Griesser and co-authors compared their own observations with those others have made of thousands of bird species, reinforcing their view of the importance of this period.
"Extended parenting has profound consequences for learning and intelligence," Griesser said in a statement. "Learning opportunities arise from the interplay between extended childhood and extended parenting. The safe haven provided by extended parenting is critical for learning opportunities.”
Corvids and humans have the ability for lifelong learning – a flexible kind of intelligence that allows individuals to adapt to changing environments throughout their lifetime,” Dr Natalie Uomini of the Max Planck Institute said, something she attributes to the opportunity to learn while being protected and taught by adults.
New Caledonia crows may be exceptional, but the authors found parallels with Siberian Jays, which live in groups that include a breeding pair, their young and other, sometimes unrelated, juvenile birds. The breeding pair feed and protect their young against predators, but do not do the same for the unrelated birds.

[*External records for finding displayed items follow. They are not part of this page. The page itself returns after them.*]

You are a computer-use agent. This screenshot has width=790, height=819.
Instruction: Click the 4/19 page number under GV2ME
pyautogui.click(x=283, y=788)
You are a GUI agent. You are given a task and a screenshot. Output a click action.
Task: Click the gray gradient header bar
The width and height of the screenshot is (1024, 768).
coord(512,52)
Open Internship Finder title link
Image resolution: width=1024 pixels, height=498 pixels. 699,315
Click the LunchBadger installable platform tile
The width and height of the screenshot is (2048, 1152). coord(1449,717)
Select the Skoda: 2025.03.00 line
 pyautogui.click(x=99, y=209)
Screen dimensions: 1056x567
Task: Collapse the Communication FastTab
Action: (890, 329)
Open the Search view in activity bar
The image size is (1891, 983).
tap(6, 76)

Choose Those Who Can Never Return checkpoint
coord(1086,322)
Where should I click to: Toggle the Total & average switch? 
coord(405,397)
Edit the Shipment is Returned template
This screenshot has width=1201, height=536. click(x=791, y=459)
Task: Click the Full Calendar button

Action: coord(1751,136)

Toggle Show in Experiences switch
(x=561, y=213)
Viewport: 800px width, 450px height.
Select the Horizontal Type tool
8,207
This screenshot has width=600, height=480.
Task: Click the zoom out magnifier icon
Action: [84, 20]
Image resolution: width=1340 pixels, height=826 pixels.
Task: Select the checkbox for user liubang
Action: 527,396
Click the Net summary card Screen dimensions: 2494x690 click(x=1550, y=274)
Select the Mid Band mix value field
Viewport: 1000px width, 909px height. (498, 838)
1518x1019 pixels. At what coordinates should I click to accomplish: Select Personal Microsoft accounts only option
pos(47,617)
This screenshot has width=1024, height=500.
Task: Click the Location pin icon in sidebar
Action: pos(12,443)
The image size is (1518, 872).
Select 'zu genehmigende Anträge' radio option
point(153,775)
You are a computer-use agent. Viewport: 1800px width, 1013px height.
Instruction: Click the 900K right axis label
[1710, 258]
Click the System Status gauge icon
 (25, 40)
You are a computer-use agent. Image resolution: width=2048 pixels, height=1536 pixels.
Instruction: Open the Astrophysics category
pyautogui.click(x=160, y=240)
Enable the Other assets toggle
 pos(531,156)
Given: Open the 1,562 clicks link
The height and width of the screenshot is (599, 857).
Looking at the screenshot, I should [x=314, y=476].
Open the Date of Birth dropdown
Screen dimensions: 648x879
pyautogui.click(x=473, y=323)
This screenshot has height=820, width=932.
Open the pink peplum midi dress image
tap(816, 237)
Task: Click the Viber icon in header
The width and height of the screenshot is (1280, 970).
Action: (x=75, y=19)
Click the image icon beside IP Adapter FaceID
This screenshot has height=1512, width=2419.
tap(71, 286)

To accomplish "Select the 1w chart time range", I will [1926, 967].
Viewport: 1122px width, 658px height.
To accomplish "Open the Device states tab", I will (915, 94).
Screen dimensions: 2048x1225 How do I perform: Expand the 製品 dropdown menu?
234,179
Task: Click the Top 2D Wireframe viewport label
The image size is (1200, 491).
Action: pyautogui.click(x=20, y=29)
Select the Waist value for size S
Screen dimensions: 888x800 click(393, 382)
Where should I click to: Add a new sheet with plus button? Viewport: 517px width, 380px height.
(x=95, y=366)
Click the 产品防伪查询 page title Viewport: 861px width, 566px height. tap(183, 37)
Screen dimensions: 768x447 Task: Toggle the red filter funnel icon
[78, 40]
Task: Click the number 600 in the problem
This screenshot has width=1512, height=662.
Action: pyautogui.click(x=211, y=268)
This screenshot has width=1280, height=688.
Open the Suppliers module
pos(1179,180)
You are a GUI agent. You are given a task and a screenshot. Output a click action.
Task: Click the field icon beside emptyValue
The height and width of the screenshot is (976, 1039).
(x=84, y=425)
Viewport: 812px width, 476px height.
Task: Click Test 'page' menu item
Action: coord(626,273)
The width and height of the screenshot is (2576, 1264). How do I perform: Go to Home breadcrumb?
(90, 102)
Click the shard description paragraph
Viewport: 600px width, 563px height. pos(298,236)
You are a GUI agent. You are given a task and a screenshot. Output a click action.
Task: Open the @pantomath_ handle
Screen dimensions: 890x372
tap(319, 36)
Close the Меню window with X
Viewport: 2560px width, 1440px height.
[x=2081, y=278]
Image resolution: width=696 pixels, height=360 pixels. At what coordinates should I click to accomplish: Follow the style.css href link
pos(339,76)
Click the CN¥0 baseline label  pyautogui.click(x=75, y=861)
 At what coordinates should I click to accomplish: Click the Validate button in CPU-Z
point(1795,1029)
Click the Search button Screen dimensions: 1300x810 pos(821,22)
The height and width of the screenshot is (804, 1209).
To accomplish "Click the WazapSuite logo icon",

Although these unrelated group members miss out on the most obvious benefits, they get to learn from the older birds, including lessons on how to scare off predators and access food. However, Griesser and Uomini found juveniles that get to stay around their parents learn more and have longer lifespans than those forced to join a family led by an unrelated pair that pays less attention to the new arrivals' education. When the authors challenged birds with a feeding device they would never have encountered, those that had the benefit of extended parenting solved the problem more quickly.